LA MUJER DE LA ARENA. "Suna no onna" 1964, Hiroshi Teshigahara

La asociación del director Hiroshi Teshigahara y el escritor Kôbô Abe comienza en 1962 con la película La trampa, y vuelve a tener continuidad dos años después con el título que les reportará el reconocimiento internacional, La mujer de la arena. Un éxito merecido, ya que se trata de una de las obras más originales y deslumbrantes de su tiempo, que vista hoy conserva toda su vigencia y se revela con inusitada modernidad.

El guion parece firmado por un Kafka oriental. En él se desarrolla la historia de un profesor aficionado a la entomología que recorre las dunas de un desierto junto al mar, estudiando los insectos de la zona. Busca uno en particular bastante raro, al que tiene la esperanza de poder bautizar con su nombre. Lo que en un principio empieza como una excursión se transforma en una pesadilla de la que no podrá escapar, al ser obligado por los habitantes del pueblo a convivir con una joven viuda en una casa semienterrada por la arena, en una hondonada de difícil acceso. A partir de entonces, su trabajo consistirá en ayudar a la mujer al abastecimiento de arena para el mercado negro de la construcción, una tarea que se presta a la alegoría sobre la existencia humana. La labor conjunta de Abe y Teshigahara desde la literatura y el cine, es capaz de desplegar un universo de metáforas que no resultan forzadas, al contrario: están impresas en cada frase de diálogo y en cada plano con sencillez y organicidad, sin abandonar el aliento poético. Cualquier espectador avezado puede interpretar los elementos que integran la trama a modo de fábula, por eso la película obtuvo una amplia difusión y se erigió como una de las cumbres de la nueva ola japonesa.

Basta asomarse un momento a La mujer de la arena para caer hechizado por el influjo de sus imágenes. Ya desde el inicio, el director plantea una correspondencia entre los personajes y el paisaje mediante los encuadres de cámara, la composición, la distancia focal (como los planos de detalle que se fijan en la textura de la piel con los granos de arena) y los efectos ópticos, en un torrente de ideas visuales de gran imaginación. Todas ellas justificadas, ya que Teshigahara no incurre en gratuidades que no vayan en favor del relato. La complicidad del director de fotografía Hiroshi Segawa resulta fundamental a la hora de definir la línea estética del film, debido a la sucesión de los días y las noches, la climatología de las distintas estaciones y la diferencia entre el interior y el exterior de la casa donde sucede buena parte de la acción. También hay movimientos de cámara muy precisos y, sobre todo, un tratamiento de la arena inédito en pantalla, con numerosos planos que captan su densidad, las dinámicas que operan en sus desplazamientos... y que sirven como alegorías del tiempo que transcurre y de la amenaza que se cierne sobre los protagonistas, interpretados por Eiji Okada y Kyôko Kishida. Ambos actores encarnan con brillantez los roles asignados al hombre y la mujer en la sociedad que expone la película, un microcosmos en el que es fácil establecer la analogía entre humanos e insectos.
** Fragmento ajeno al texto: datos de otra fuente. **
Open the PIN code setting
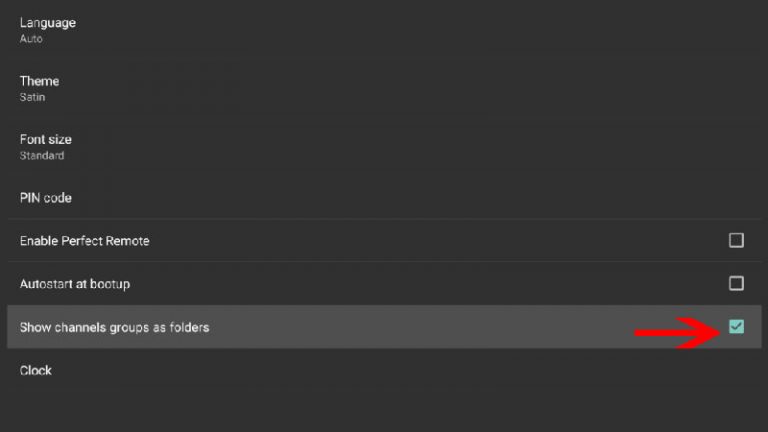This screenshot has height=432, width=768. (384, 197)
Otro aspecto decisivo para generar la atmósfera del film es la música de Tôru Takemitsu, de gran expresividad y siempre al borde de la abstracción. Son sonidos que recrudecen la aridez del entorno y que agitan la inquietud del público, en consonancia con el estado al que conducen las imágenes. Algo parecido a la hipnosis, que convierte el visionado de La mujer de la arena en una experiencia imposible de olvidar y en un misterio que en la actualidad todavía permanece insondable.